Она победно прошествовала по коридору, жахнув дверью с такой силой, что маленькая Нина испугалась грохота и заплакала.
— Не обращай внимания, — успокоила тётя Женя, — Анька и смолоду змеёй была, а уж как её муж бросил — и вовсе сдурела. Ты думаешь, почему она так бесится? Ты ей поперёк дороги стоишь — она на Егора Андреевича глаз положила. Любовь, понимаешь, морковь.
От такой новости Катя остолбенела:
— Какая морковь, она же старая?
В ответ тётя Женя хмыкнула и сказала:
— Подрастёшь — узнаешь.
О том, что Гатчину заняли фашисты, Катя услышала в очереди в магазин, где отоваривала карточки. Свою — иждивенческую и рабочую — Егора Андреевича. На неё давали в два раза больше хлеба.

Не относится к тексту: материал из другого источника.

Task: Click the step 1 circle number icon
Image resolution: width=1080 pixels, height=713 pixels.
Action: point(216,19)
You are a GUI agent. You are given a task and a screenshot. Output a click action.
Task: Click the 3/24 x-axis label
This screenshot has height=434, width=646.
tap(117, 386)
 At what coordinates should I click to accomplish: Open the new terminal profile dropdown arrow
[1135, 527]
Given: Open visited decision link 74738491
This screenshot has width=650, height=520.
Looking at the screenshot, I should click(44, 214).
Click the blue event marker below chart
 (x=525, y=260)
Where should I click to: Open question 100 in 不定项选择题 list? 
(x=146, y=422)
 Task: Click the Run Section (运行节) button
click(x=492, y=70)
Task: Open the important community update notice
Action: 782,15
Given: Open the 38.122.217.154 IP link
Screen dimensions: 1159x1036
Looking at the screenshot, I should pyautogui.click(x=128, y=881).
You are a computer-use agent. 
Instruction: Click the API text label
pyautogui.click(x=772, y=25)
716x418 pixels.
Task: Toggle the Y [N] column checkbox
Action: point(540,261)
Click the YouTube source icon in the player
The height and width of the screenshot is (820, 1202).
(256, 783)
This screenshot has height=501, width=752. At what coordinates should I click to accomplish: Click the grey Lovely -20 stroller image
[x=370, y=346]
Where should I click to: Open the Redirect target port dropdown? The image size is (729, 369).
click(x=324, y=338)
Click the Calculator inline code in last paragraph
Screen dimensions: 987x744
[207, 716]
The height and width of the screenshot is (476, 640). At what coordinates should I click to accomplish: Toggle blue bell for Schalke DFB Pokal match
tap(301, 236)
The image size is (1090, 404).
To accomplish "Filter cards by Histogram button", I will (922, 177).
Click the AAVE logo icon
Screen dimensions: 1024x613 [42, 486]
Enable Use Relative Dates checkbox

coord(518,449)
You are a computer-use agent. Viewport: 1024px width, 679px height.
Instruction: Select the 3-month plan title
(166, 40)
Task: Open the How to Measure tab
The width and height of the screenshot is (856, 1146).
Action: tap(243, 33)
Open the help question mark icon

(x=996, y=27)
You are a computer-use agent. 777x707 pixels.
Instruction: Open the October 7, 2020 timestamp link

Витрины булочной на первом этаже жилого дома были заколочены фанерными щитами, а на двери висело написанное от руки объявление: «Хлеба нет». Из окна дома напротив прямо на очередь смотрело дуло пулемёта. Над трамвайной остановкой полоскалась туша аэростата. При порывах ветра натянутая верёвка издавала звук, похожий на щелканье метронома, и тогда чудилось, что работают два метронома — один на остановке, а второй в рупоре ретранслятора на стене у булочной.
Ровно в шесть часов утра звук метронома оборвался и голос диктора в ретрансляторе стал передавать новости:
«После тяжёлых, продолжительных боёв советские войска оставили Красногвардейск».
Сухопарая женщина в платке, завязанном концами назад, громко охнула:
— Как?! Гатчина?! Не может быть! У меня там мама!
Она повернулась лицом к очереди, которая змеилась чуть не до конца улицы, и обвела людей ошалевшим взглядом, словно ожидая, что кто-нибудь опровергнет сводки с фронтов.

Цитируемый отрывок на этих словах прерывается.